Improved roads would reduce vehicle-maintenance costs for motorists because tires would last longer, and fewer wheel realignments would be needed, he said.

State Reps. Donna Lichtenegger, R-Jackson, and Kathy Swan, R-Cape Girardeau, said they don’t know whether voters have an appetite for a tax increase. The two lawmakers are uncertain whether the House will approve the Senate measure to put the issue on the ballot.

Lichtenegger remains skeptical about MoDOT spending.

“MoDOT has to do a whole lot to show that they can be trusted,” she said.

The Jackson Republican said the agency needs to spend its money on roads and bridges and not hiking trails.

Swan said, “I don’t object to putting something on the ballot for voters to decide.”

But she insisted the state needs to look at using a combination of funding mechanisms, including possibly turning Interstate 70 into a toll road and even privatizing some roadways. She said a tax hike might be a hard sell for voters right now.

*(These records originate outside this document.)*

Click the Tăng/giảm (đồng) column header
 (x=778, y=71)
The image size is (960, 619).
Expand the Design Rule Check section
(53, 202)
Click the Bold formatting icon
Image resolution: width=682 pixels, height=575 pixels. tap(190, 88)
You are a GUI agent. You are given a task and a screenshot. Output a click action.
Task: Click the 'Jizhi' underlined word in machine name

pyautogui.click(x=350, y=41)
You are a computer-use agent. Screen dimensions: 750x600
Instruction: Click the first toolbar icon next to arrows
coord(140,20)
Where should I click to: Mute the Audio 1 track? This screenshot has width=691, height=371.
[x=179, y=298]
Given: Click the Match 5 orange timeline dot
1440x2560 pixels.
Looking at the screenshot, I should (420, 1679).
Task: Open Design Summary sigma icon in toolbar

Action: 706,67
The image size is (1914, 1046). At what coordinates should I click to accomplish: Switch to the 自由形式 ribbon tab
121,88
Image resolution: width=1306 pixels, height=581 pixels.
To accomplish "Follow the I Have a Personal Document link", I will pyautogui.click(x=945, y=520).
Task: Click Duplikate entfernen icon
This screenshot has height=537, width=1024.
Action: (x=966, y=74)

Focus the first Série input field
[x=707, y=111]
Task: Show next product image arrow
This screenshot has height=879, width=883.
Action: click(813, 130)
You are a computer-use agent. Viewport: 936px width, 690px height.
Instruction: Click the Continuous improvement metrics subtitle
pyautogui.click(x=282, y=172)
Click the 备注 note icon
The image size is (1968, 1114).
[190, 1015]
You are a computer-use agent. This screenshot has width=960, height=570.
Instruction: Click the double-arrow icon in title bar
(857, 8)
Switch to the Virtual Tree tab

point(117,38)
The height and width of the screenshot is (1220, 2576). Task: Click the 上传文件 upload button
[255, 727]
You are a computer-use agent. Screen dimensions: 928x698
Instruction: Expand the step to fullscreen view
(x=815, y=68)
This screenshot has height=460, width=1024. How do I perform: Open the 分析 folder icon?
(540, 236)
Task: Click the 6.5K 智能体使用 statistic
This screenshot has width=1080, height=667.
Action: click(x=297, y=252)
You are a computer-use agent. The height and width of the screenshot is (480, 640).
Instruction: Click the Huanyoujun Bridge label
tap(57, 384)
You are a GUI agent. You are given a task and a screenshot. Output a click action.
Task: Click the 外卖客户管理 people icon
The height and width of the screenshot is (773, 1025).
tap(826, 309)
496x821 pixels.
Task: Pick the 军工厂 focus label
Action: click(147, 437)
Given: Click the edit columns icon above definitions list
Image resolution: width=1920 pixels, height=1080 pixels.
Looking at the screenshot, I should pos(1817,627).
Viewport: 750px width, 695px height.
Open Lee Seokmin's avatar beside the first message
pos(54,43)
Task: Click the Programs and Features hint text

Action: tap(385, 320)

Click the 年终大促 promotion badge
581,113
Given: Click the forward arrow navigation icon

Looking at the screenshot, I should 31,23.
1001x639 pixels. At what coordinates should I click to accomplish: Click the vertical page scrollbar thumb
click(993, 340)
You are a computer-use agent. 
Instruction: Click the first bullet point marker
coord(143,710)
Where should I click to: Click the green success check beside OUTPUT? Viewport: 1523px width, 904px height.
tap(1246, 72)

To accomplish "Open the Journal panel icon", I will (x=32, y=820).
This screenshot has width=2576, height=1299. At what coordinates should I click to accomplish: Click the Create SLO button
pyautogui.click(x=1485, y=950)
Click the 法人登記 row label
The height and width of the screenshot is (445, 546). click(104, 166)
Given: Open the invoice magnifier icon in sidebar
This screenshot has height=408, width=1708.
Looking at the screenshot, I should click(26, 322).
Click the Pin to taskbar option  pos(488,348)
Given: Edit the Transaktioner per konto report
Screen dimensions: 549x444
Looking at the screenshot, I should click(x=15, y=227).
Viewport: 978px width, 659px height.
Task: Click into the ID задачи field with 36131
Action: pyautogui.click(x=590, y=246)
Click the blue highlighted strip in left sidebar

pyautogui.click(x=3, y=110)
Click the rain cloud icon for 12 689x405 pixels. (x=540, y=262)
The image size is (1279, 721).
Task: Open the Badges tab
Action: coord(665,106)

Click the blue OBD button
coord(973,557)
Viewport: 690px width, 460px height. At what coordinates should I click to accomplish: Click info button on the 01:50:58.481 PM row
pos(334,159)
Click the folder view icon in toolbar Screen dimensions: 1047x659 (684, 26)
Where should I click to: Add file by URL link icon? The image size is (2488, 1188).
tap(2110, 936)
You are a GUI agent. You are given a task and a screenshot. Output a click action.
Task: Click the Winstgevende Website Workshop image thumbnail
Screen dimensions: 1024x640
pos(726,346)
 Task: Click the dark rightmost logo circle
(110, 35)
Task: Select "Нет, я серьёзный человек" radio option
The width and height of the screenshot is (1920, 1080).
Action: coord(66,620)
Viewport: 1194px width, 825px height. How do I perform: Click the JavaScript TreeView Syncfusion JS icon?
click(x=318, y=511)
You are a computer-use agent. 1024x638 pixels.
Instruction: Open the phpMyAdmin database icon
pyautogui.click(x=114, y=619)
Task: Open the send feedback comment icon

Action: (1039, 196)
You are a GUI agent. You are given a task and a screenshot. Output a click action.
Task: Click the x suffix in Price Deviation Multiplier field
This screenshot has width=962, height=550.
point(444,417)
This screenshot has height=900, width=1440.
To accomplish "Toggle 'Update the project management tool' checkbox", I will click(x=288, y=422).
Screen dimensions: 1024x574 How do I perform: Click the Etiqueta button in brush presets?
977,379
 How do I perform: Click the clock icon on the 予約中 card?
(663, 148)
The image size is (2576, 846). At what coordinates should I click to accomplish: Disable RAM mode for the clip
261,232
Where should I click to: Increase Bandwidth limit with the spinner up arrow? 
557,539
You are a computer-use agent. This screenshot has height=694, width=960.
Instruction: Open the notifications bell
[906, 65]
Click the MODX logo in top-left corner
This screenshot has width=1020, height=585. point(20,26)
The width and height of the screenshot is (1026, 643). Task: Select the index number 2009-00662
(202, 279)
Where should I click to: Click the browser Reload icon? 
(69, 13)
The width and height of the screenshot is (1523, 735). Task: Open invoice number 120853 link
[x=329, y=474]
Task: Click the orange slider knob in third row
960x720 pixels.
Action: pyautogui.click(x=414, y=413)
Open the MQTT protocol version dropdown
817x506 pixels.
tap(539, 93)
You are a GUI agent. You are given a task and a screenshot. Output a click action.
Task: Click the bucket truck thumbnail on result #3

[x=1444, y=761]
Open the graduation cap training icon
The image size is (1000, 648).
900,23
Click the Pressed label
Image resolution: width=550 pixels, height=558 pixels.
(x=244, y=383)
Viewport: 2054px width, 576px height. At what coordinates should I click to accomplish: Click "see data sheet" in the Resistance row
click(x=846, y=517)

“We have had a struggling economy for years. I don’t know that we are seeing a recovery,” she said.

Swan said a fuel-tax increase would be preferable to a sales-tax hike.

“Voters already have spoken on that,” she said.

Voters in 2014 rejected a measure to increase the sales tax to fund roads and bridges.

The Cape Girardeau lawmaker acknowledged Missouri’s roads and bridges are deteriorating.

“We do need to do something,” she said.